Streit um EWP: Gericht stärkt Stadtwerke Potsdam in Entscheidungsmacht
Herbert RennerStreit um EWP: Gericht stärkt Stadtwerke Potsdam in Entscheidungsmacht
Gerichtsstreit um Entscheidungsbefugnisse bei Energie und Wasser Potsdam: Regionalgericht signalisiert Unterstützung für Stadtwerke Potsdam
Im Rechtsstreit um die Entscheidungsgewalt bei der Energie und Wasser Potsdam GmbH (EWP) hat es eine wichtige Entwicklung gegeben. Das Landgericht Potsdam hat in dem Konflikt zwischen dem Mehrheitsgesellschafter Stadtwerke Potsdam und dem Minderheitsaktionär Edis eine vorläufige Position bezogen, die die Stadtwerke stützt. Im Mittelpunkt des Verfahrens steht die Frage, wie grundlegende Unternehmensentscheidungen – darunter ein 375-Millionen-Euro-Kredit für die nachhaltige Wärmeversorgung – beschlossen werden sollen.

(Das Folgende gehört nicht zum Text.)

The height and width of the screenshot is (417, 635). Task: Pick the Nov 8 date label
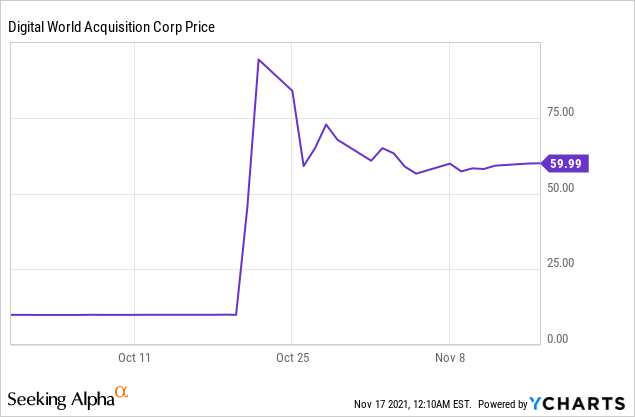[450, 356]
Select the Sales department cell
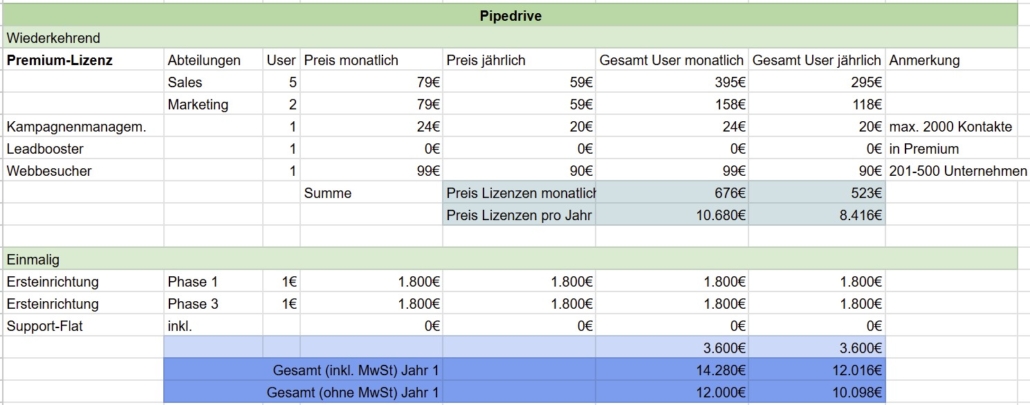 click(185, 82)
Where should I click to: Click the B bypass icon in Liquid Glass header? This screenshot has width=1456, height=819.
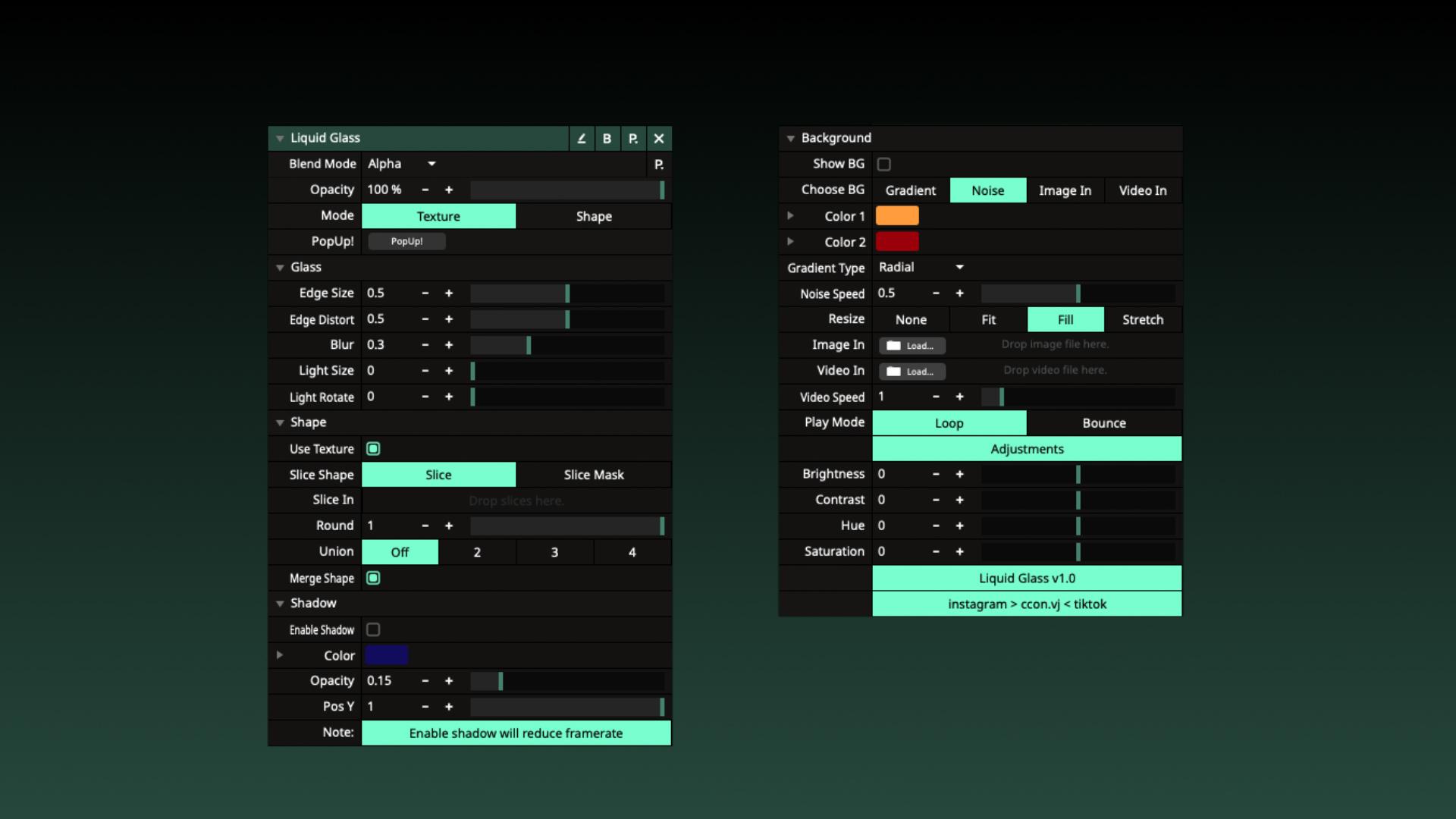[607, 139]
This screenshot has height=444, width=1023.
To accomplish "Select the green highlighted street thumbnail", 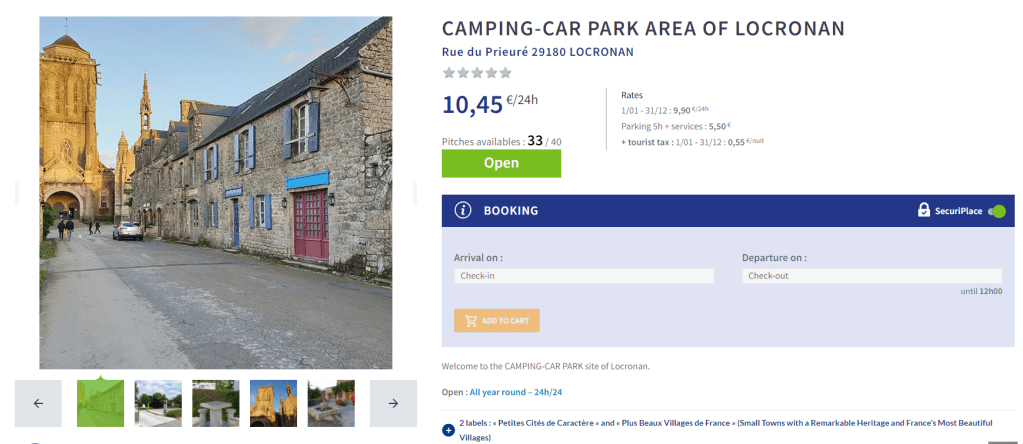I will [101, 403].
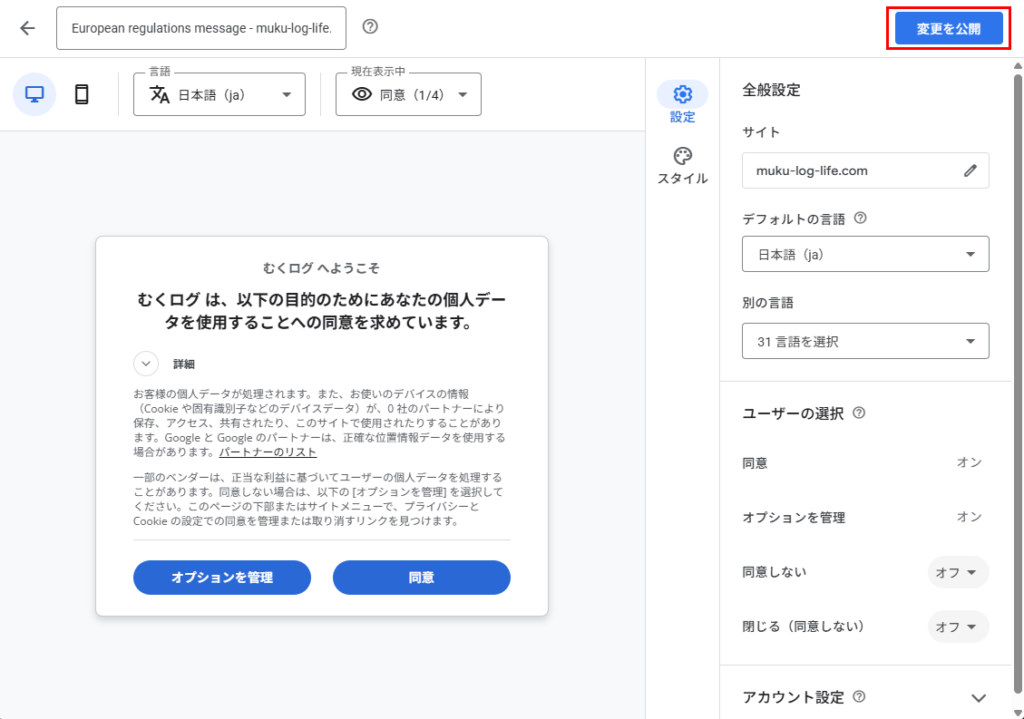This screenshot has width=1024, height=719.
Task: Switch to the スタイル tab
Action: tap(682, 165)
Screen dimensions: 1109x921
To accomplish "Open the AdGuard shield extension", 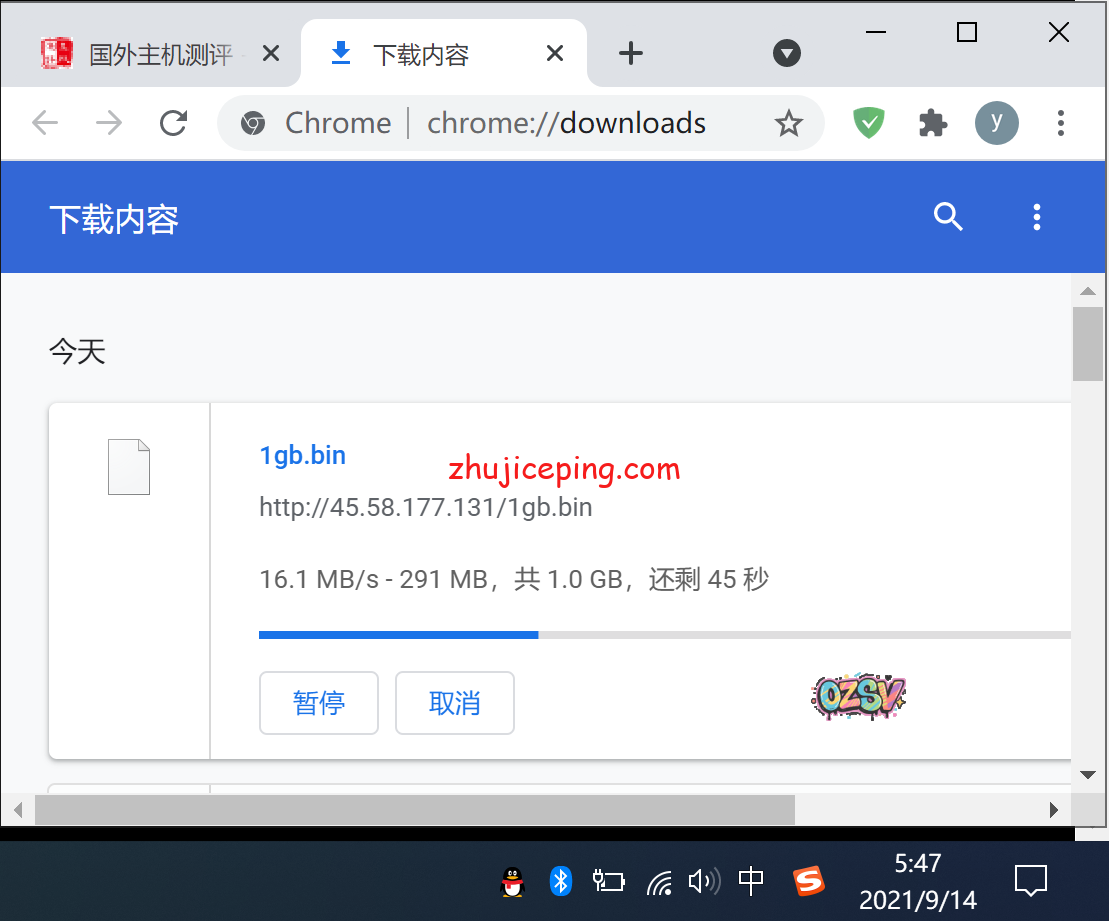I will 868,123.

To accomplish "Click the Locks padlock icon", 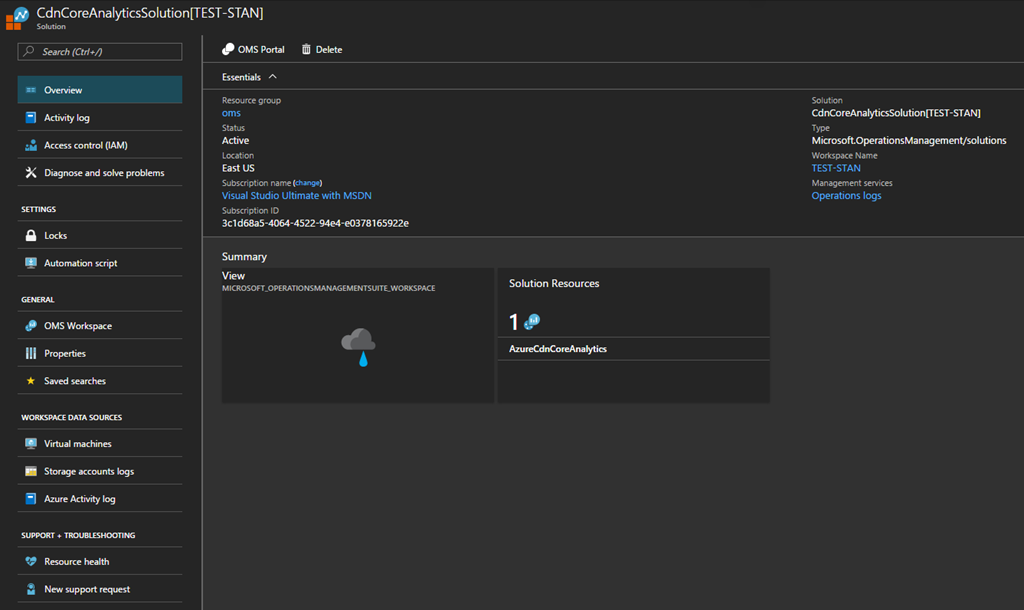I will (x=31, y=236).
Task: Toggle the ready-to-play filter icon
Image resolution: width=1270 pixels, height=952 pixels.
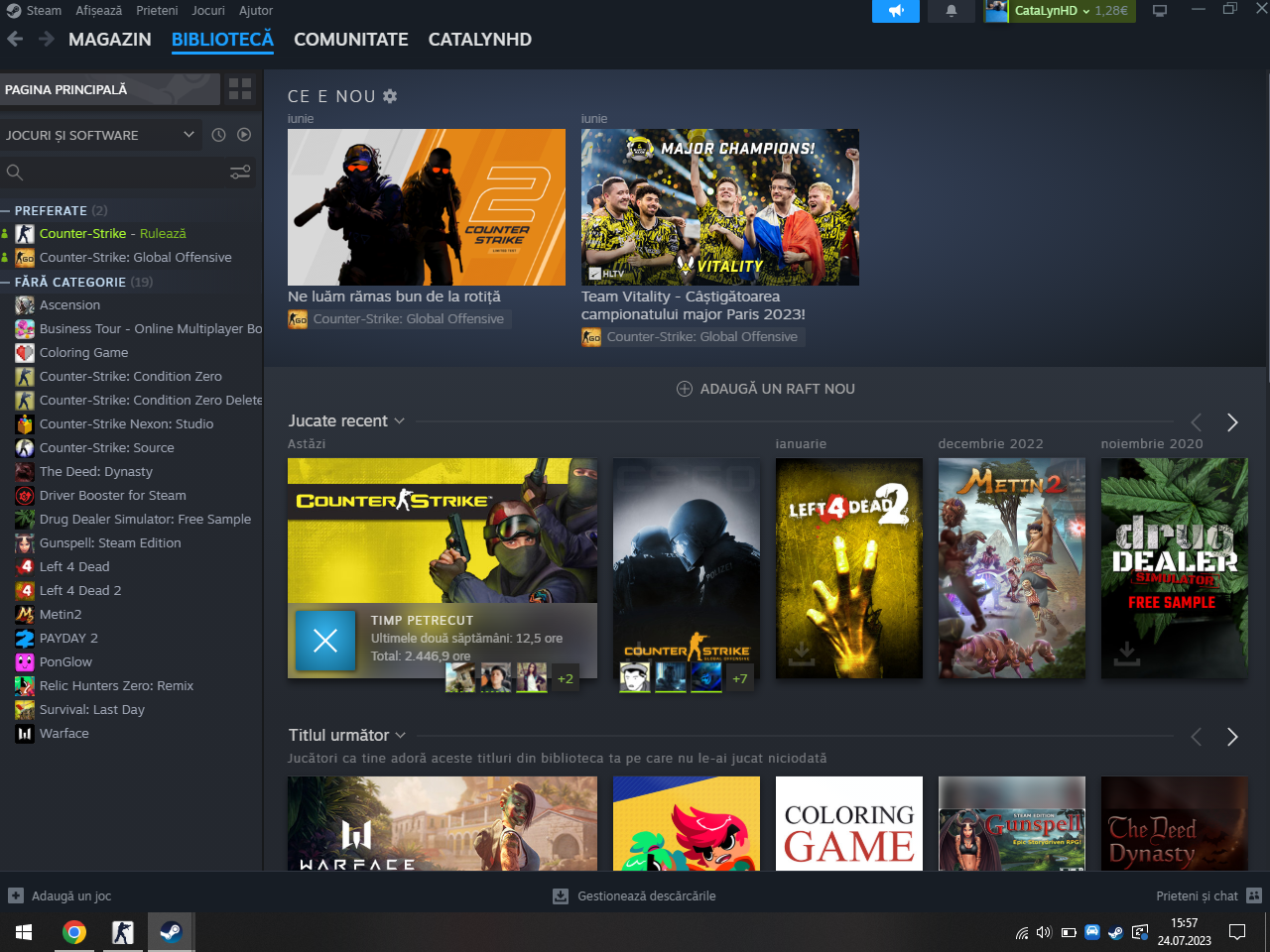Action: coord(244,135)
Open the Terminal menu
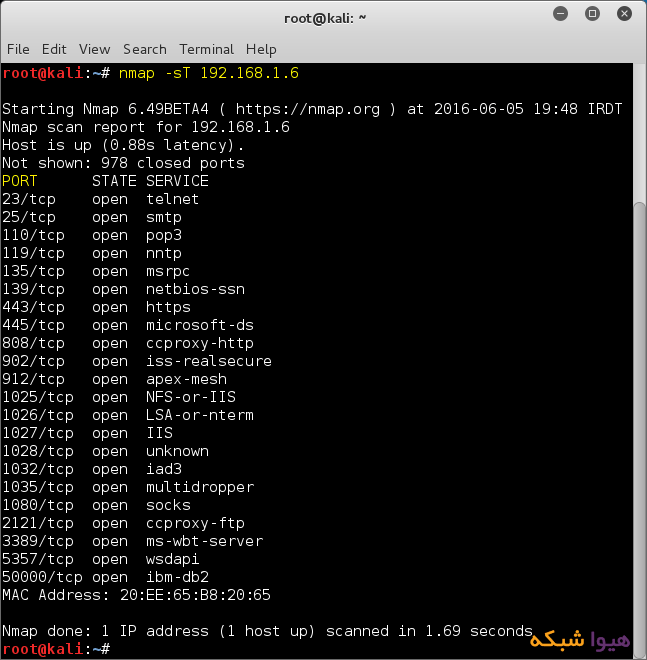Image resolution: width=647 pixels, height=660 pixels. pos(206,49)
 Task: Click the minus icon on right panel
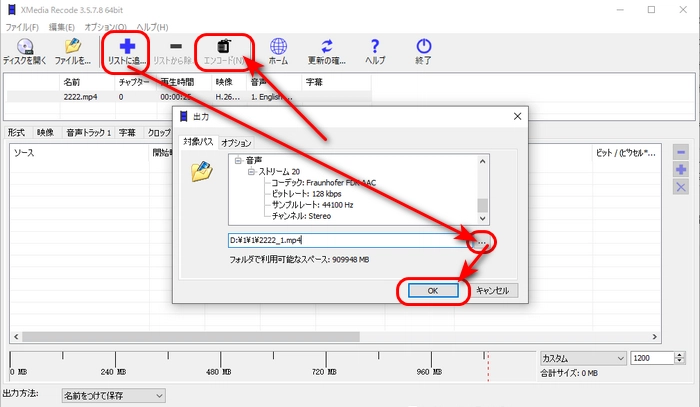681,152
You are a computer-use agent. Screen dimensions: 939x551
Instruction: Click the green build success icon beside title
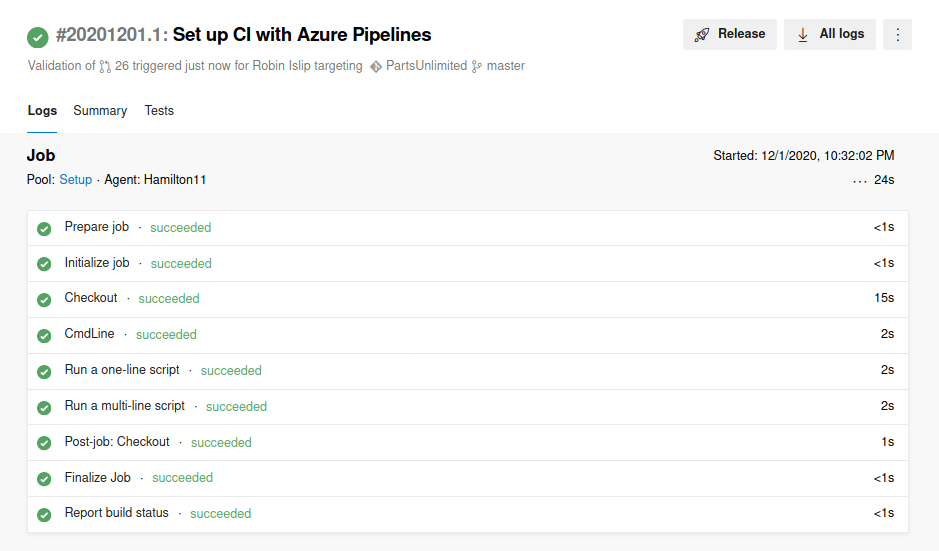(x=38, y=36)
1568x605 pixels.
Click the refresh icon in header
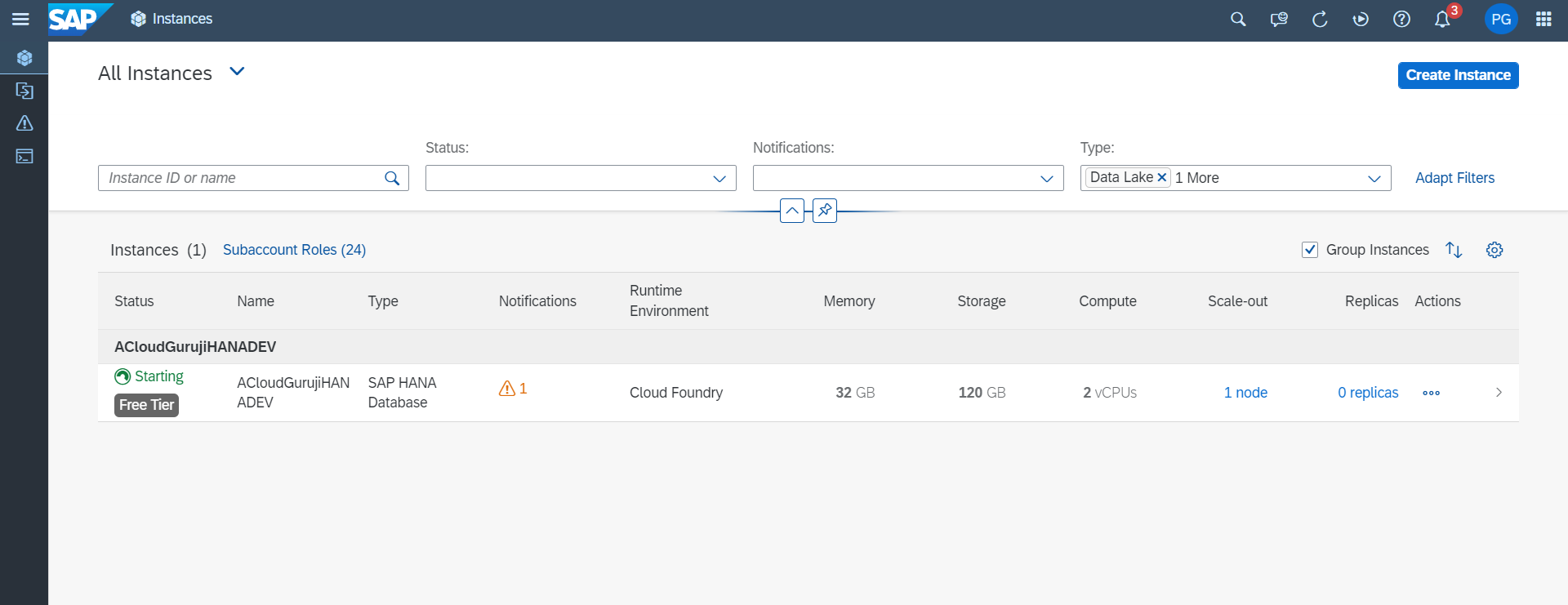tap(1320, 19)
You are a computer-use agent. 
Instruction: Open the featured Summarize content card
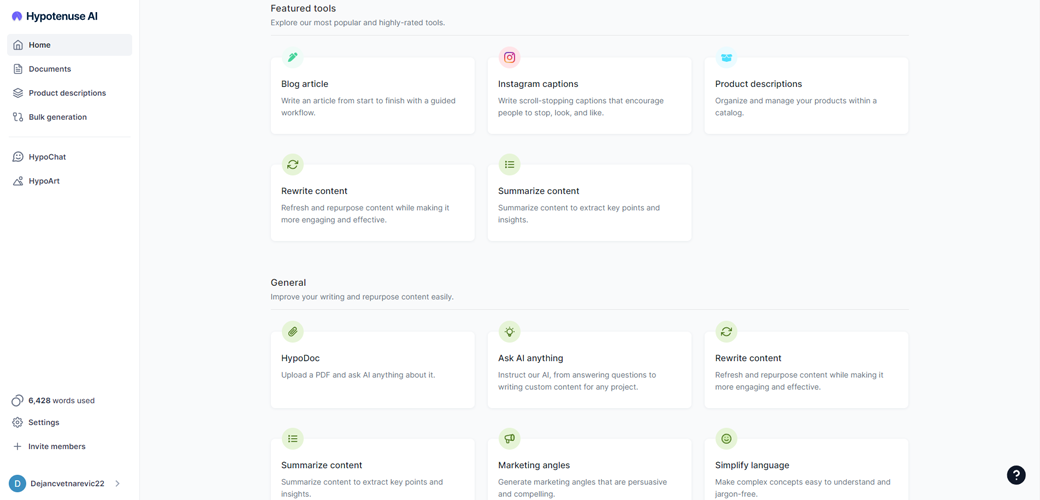tap(589, 202)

Die vorsitzende Richterin deutete an, dass die Klage von Edis voraussichtlich wenig Aussicht auf Erfolg habe. Nach Auffassung des Gerichts sollte die Gesellschafterversammlung – und nicht der Aufsichtsrat – das primäre Entscheidungsgremium bleiben. Diese Haltung entspricht dem Prinzip, dass weitreichende Unternehmensentscheidungen die Mehrheitsverhältnisse der Gesellschafter und die Risikoverteilung widerspiegeln müssen.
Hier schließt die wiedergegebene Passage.